# Exercise aim:
The reply should hold every record, copied exactly, and none of the pictures.

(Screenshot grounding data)
::::
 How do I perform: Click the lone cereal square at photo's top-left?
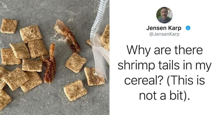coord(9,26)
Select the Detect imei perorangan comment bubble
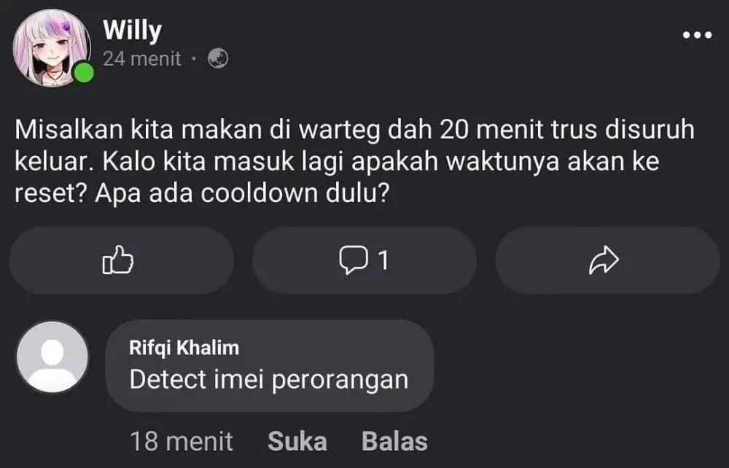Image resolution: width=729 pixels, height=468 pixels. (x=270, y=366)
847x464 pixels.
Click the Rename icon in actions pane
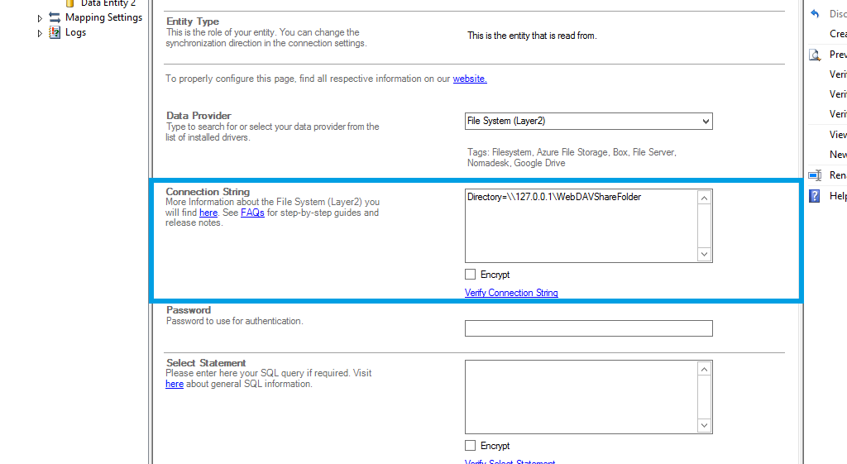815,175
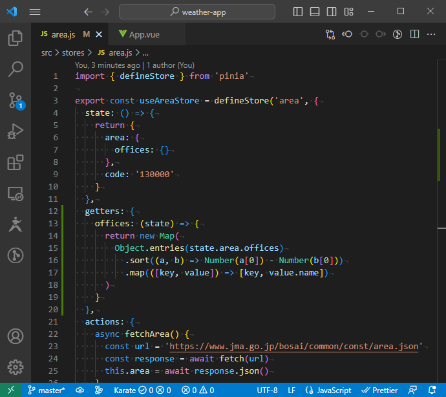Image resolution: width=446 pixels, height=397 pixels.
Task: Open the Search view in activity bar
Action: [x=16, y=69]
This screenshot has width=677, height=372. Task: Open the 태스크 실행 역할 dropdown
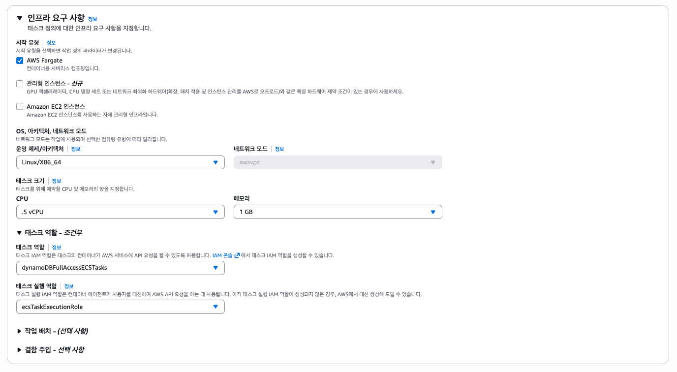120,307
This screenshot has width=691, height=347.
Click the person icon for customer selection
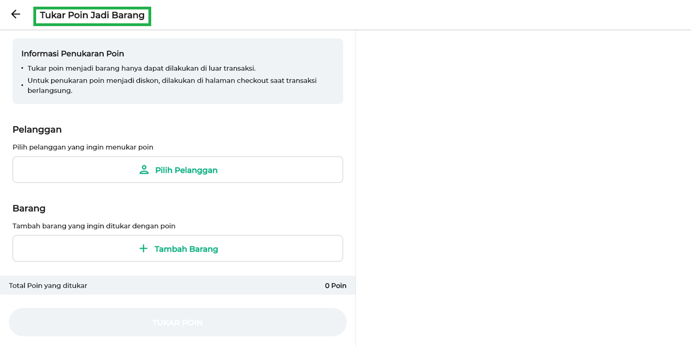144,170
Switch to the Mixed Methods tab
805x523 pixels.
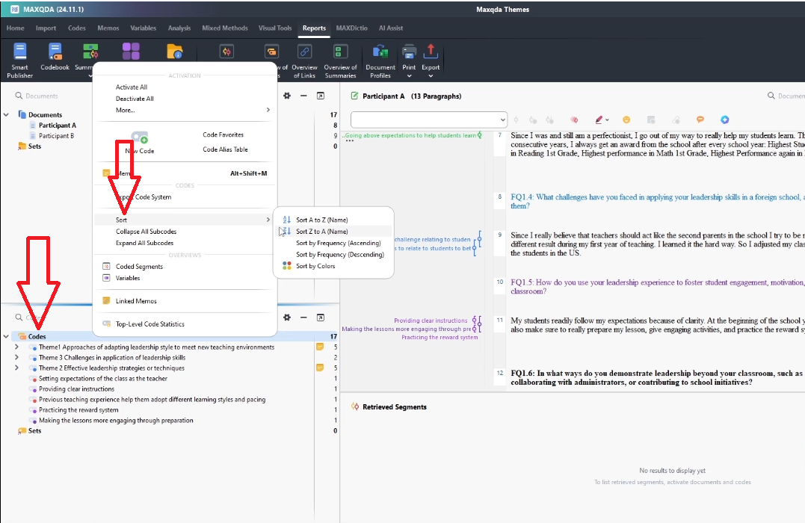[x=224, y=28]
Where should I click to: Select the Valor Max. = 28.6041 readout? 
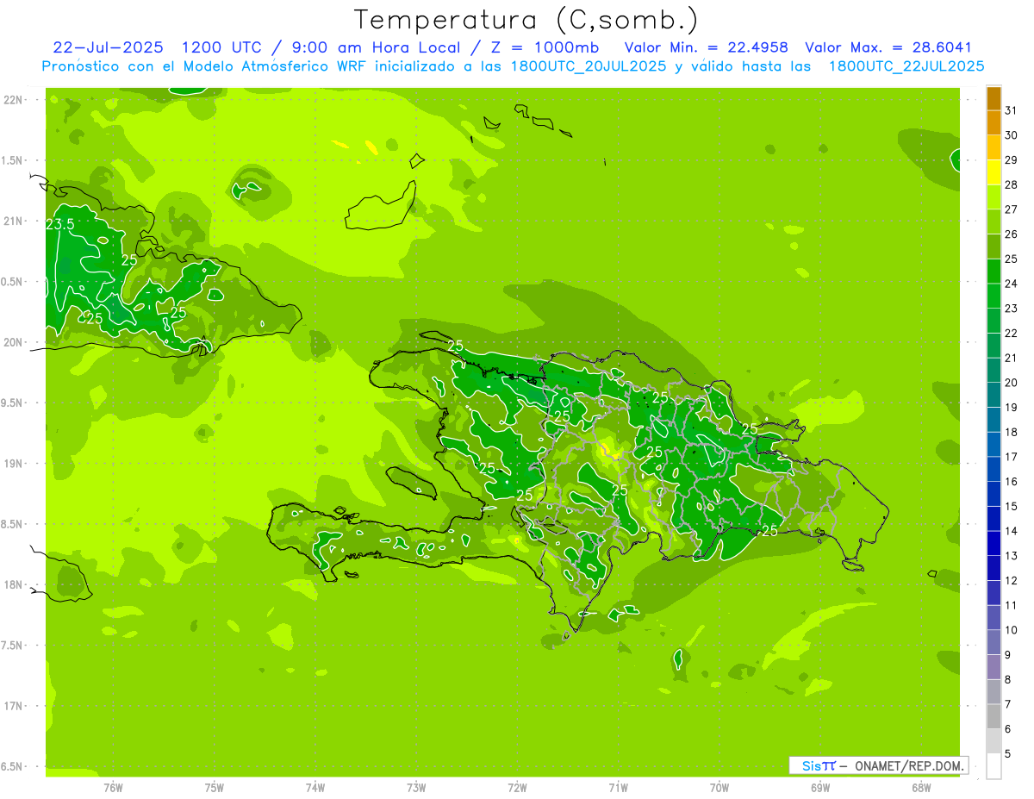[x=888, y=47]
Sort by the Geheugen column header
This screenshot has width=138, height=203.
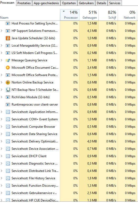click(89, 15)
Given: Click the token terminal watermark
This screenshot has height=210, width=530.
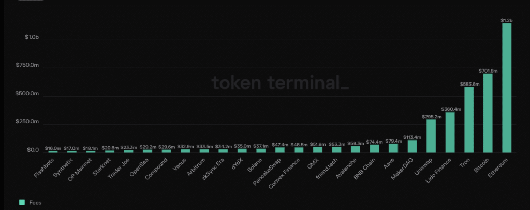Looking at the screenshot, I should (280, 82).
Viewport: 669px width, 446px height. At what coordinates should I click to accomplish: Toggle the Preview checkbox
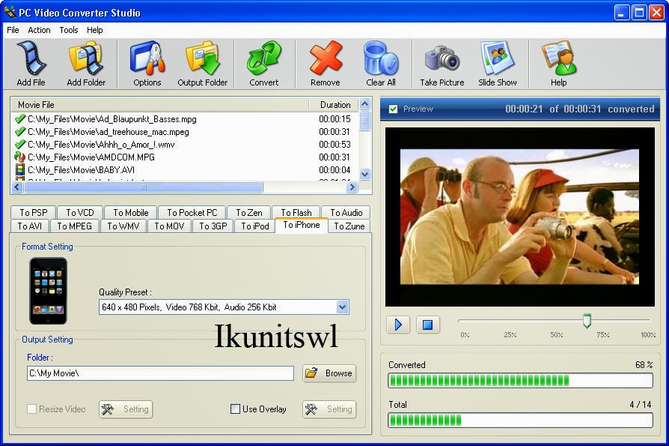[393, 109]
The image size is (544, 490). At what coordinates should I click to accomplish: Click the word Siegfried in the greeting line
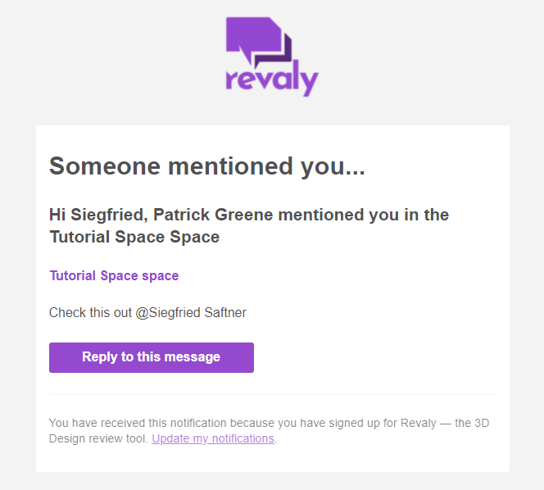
::::
# Expected answer:
 How do I perform: Click the lone cereal square at photo's top-left?
coord(9,26)
Select the Detect imei perorangan comment bubble
Image resolution: width=729 pixels, height=468 pixels. (x=270, y=366)
847x464 pixels.
Click the Rename icon in actions pane
815,175
Image resolution: width=446 pixels, height=397 pixels.
Task: Open the Search view in activity bar
Action: [x=16, y=69]
This screenshot has width=677, height=372. Task: Open the 태스크 실행 역할 dropdown
120,307
This screenshot has width=691, height=347.
Click the person icon for customer selection
144,170
Switch to the Mixed Methods tab
805x523 pixels.
[x=224, y=28]
Where should I click to: Select the Valor Max. = 28.6041 readout? 
[x=888, y=47]
Sort by the Geheugen column header
This screenshot has width=138, height=203.
click(89, 15)
Given: Click the token terminal watermark
This screenshot has height=210, width=530.
Looking at the screenshot, I should (280, 82).
Viewport: 669px width, 446px height. At what coordinates should I click to accomplish: Toggle the Preview checkbox
[393, 109]
The image size is (544, 490). At what coordinates should I click to accomplish: Click the word Siegfried in the greeting line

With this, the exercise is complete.